Hazelnut Pound Cake Pudding
Prep time
Cook time
Total time
Think of this hazelnut pound cake pudding as traditional bread pudding with a modern sweet and velvety twist!
Serves: 4-6
  • 1 pound cake (cut into 1-inch cubes)
  • 3 eggs (whisked)
  • ¾ cups whole milk
  • ¼ cup liquid hazelnut coffee creamer
  • 2 teaspoons pure vanilla extract
  • 1 cup granulated sugar
  • ¼ cup light brown sugar (packed)
  • ½ stick salted butter
  • whipped cream
  1. Preheat the oven to 350°F. Grease a 1-quart baking dish with butter or non-stick spray, and then set it aside.

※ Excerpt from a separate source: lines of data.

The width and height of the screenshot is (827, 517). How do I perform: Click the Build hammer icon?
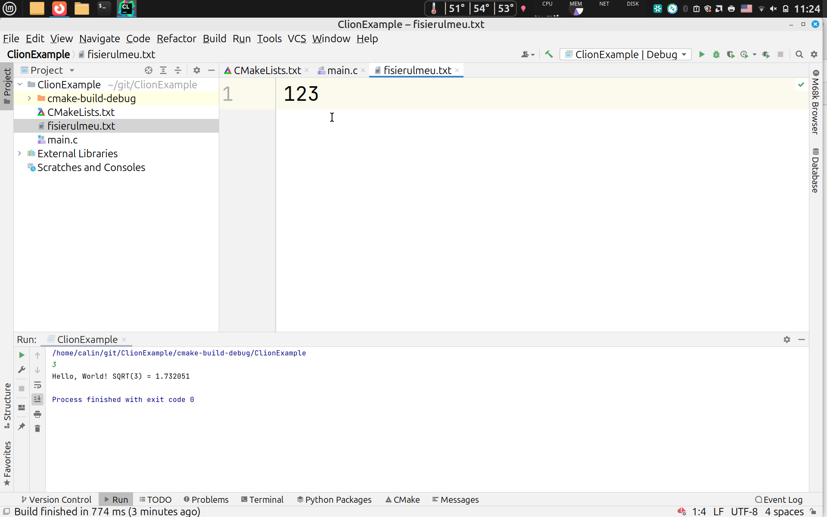549,54
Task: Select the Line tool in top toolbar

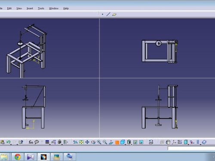Action: [108, 14]
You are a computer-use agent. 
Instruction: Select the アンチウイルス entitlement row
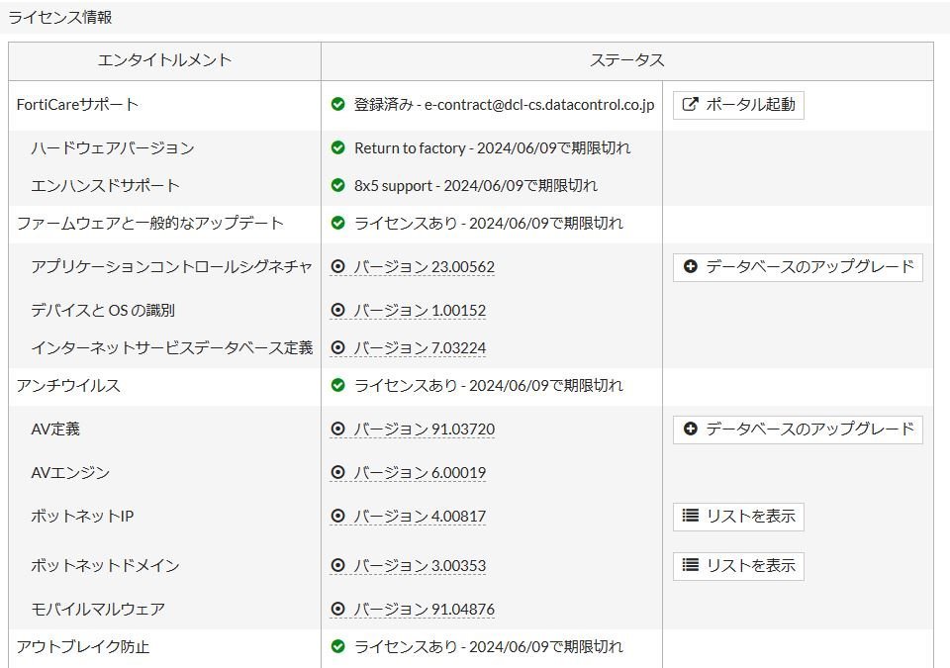(68, 385)
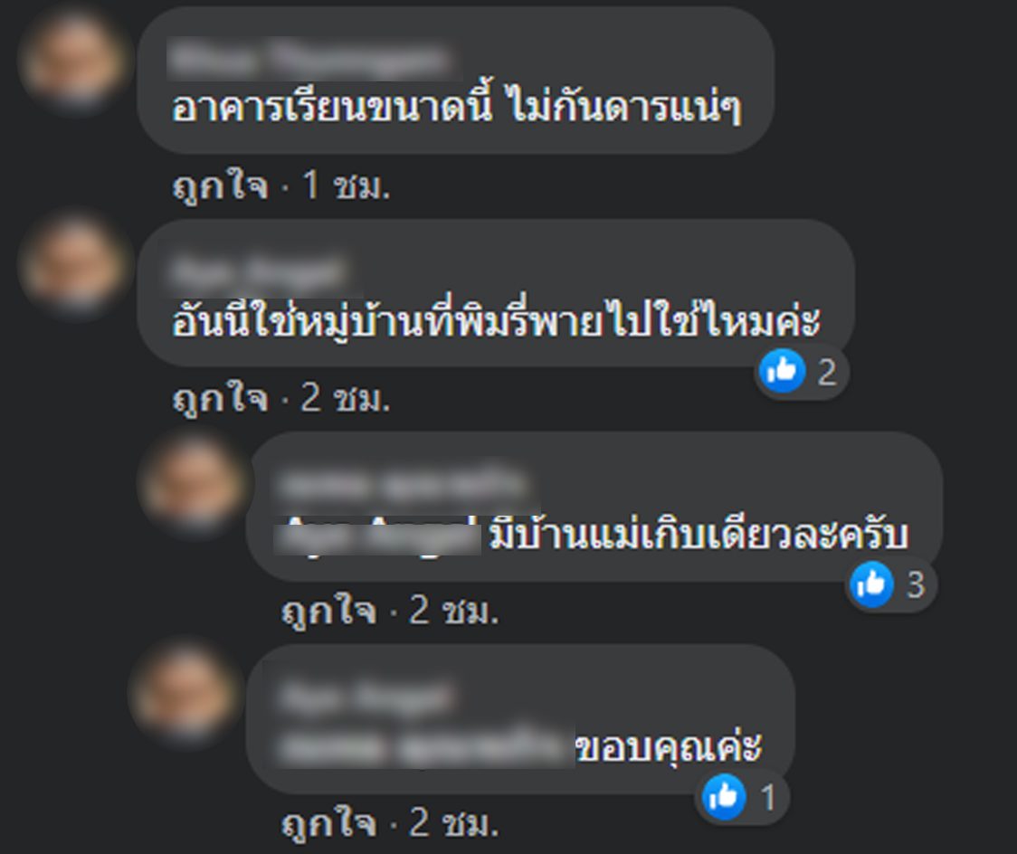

  2. In a medium mixing bowl, whisk together the granulated sugar, milk, hazelnut coffee creamer and vanilla. Add the pound cake cubes and let them soak for 10 minutes.
  3. Use a fork to combine the butter and brown sugar in a small bowl.
  4. Pour the soaked pound cake into the baking dish, and then top it with dollops of the brown sugar and butter mixture.
  5. Bake for 45-50 minutes, or until the hazelnut pound cake pudding is bubbly around the edges and set in the center.
  6. Let it sit for 15 minutes before serving with a whipped cream garnish.